There's other options as well, but those are probably the most relevant.
So I have an import/export module for OpenCart, but it's wiping the entire product option table before inserting new data...
I need to develop support for the 3rd party product options module I have, but in the meantime--I figure I'd just stop it from deleting an important column in my product options table.
In the product_option_value table, I have 'product_option,' 'product_id,' 'quantity' etc., and there's one column named 'info' that I want to NOT wipe. The method is below:
function storeOptionsIntoDatabase( &$database, &$options )
{
// find the default language id
$languageId = $this->getDefaultLanguageId($database);
// start transaction, remove options
$sql = "START TRANSACTION;\n";
$sql .= "DELETE FROM `".DB_PREFIX."product_option`;\n";
$sql .= "DELETE FROM `".DB_PREFIX."product_option_description` WHERE language_id=$languageId;\n";
$sql .= "DELETE FROM `".DB_PREFIX."product_option_value`;\n";
$sql .= "DELETE FROM `".DB_PREFIX."product_option_value_description` WHERE language_id=$languageId;\n";
$this->import( $database, $sql );
...more code...
}
I'm not that familiar with MySQL, but I want something to the effect of:
$sql .= "DELETE FROM `".DB_PREFIX."product_option_value` WHERE column != 'info';\n";
Thanks!
Edit:
I tried Michael's suggestion to use UPDATE and explicitly setting them all to NULL... but that returned this error:
Error: Duplicate entry '0' for key 1
Error No: 1062 UPDATE
oc_product_option_value SET
product_option_value_id=NULL,
product_option_id=NULL,
product_id=NULL, quantity=NULL,
subtract=NULL, price=NULL,
prefix=NULL, sort_order=NULL,
weight=NULL, sku=NULL, image=NULL
I tried taking out the primary key:
$sql .= "UPDATE
".DB_PREFIX."product_option_value
SET product_option_id=NULL,
product_id=NULL, quantity=NULL,
subtract=NULL, price=NULL,
prefix=NULL, sort_order=NULL,
weight=NULL;\n";
but I get:
Error: Duplicate entry '1' for key 1
Error No: 1062 INSERT INTO
`oc_product....
Edit:
Okay, so I removed the 'primary_key' field from the INSERT... and I got no error messages from the upload. But when I view a product that product options, I get this message the top of my page:
Notice: Undefined index: name in
/httpdocs/ocart/catalog/model/catalog/product.php
on line 418Notice: Undefined index:
name in
/httpdocs/ocart/catalog/model/catalog/product.php
on line 418Notic.... it repeats
Make sure I understand: You want to clear values from all columns in the table product_option_value except for the column info ? If that's what you want, then the following may work. Please don't run it before we're clear on what you're trying to do!
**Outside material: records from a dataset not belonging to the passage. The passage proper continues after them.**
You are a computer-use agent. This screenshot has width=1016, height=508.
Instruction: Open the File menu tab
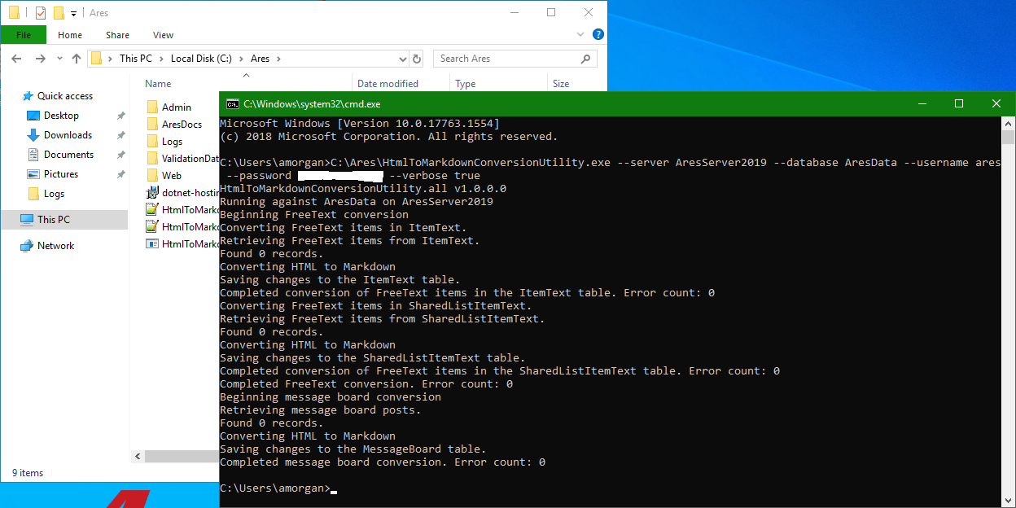click(24, 35)
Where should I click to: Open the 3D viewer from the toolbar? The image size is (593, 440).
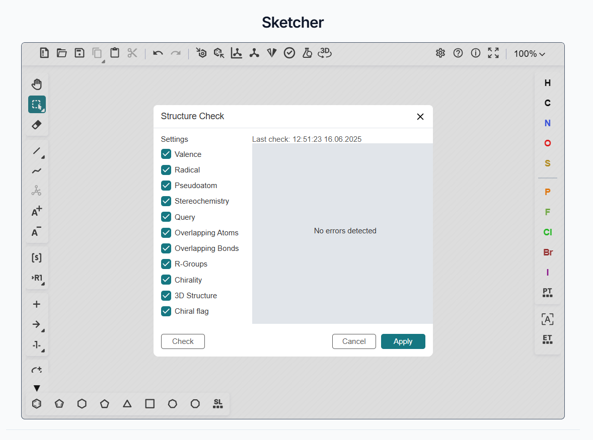coord(325,53)

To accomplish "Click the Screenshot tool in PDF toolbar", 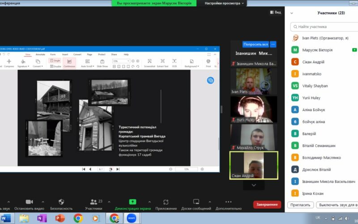I will tap(149, 61).
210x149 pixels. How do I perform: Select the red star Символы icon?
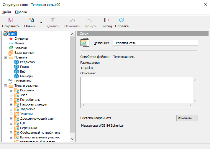point(11,38)
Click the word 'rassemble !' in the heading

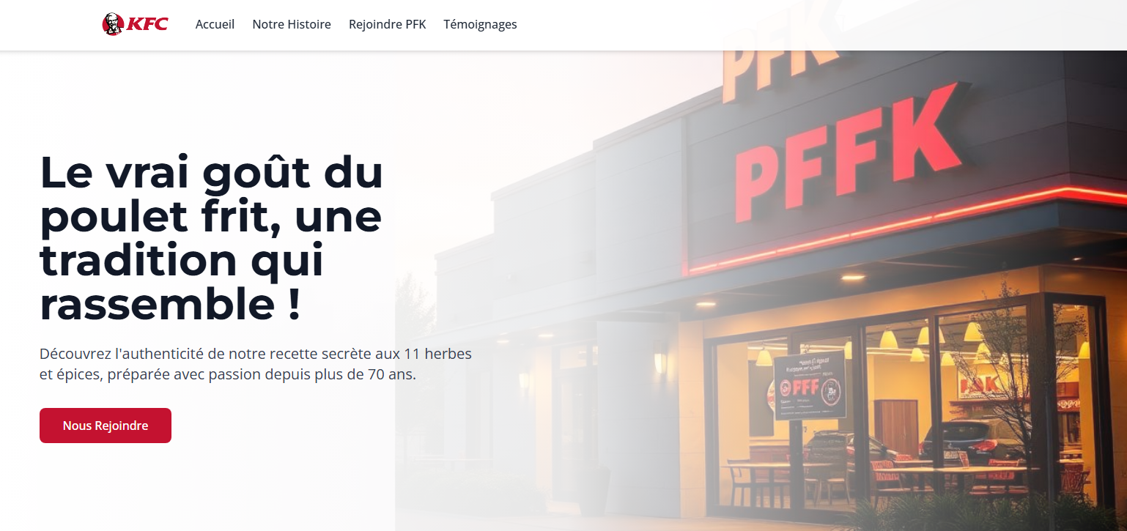170,305
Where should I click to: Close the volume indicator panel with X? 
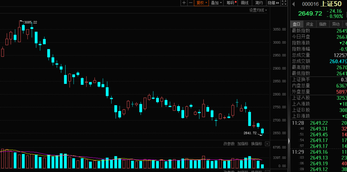pos(267,144)
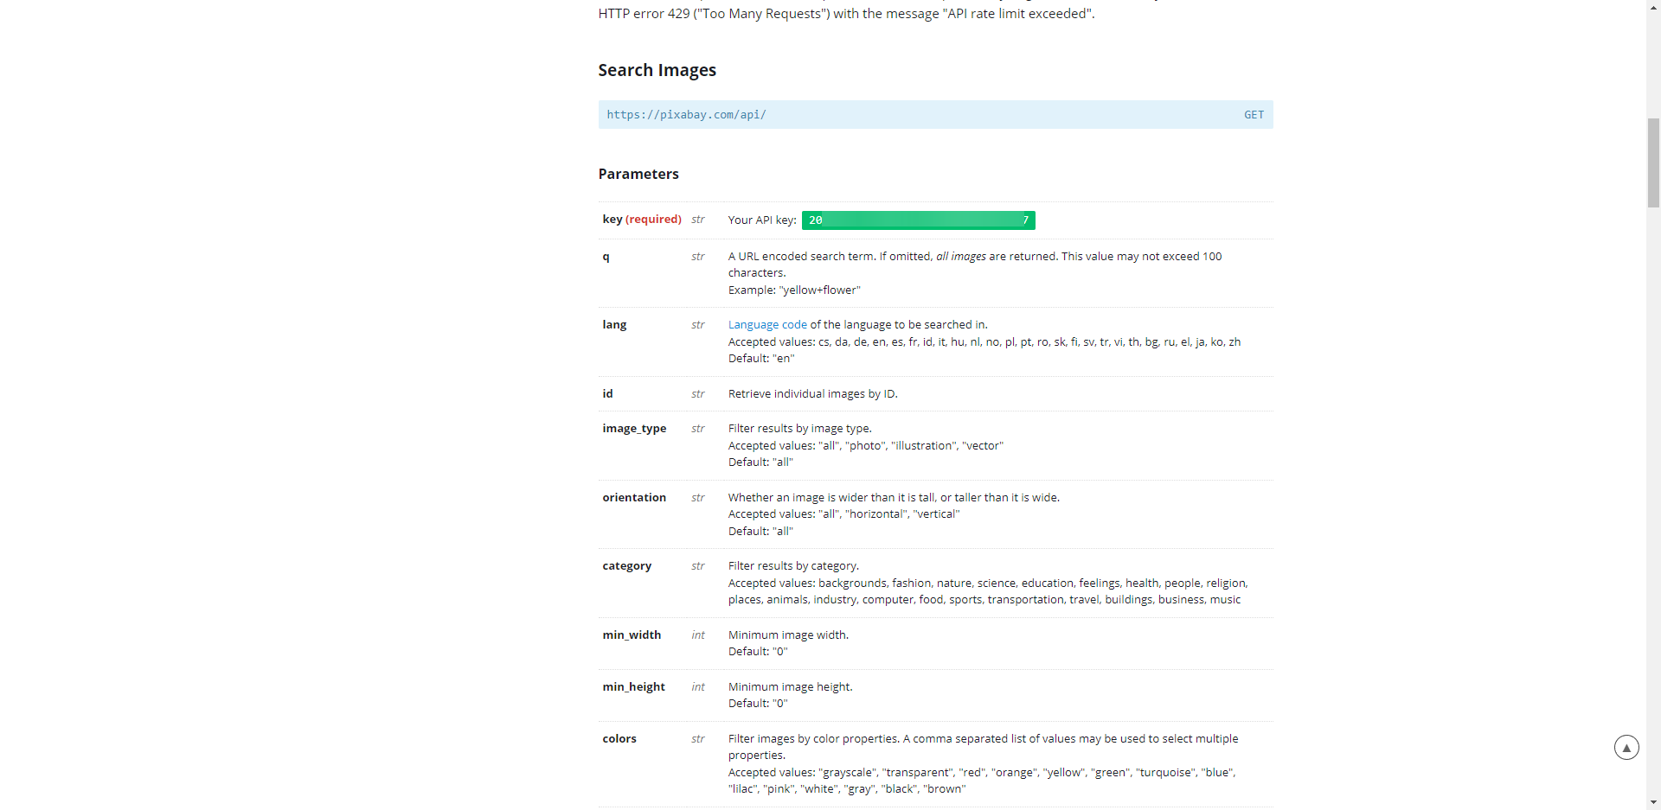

DELETE FROM syntax implies deleting from a table name, not a column name. What you'll need to do instead is to UPDATE your rows to set all columns except the one you intend to keep to be either NULL or empty or their default value.
Don't forget to add a WHERE condition if you need to keep some rows as they are without modifying them! Without a WHERE, this query will NULL out all columns specified in the whole table.
UPDATE product_option_value
SET
product_option = NULL,
product_id = NULL,
quantity = NULL,
etc...
WHERE (some where condition if you need one)
I'm adding a second answer, taking a completely different approach which avoids SQL problems.
Export your table as a comma-separated text file. You can do this with phpmyadmin, or MySQL Workbench.
Open your CSV in a spreadsheet
Clear out the columns you want to clear out.
Save as a new CSV
Import the CSV back into your database using phpmyadmin, Workbench, or the LOAD DATA LOCAL INFILE syntax.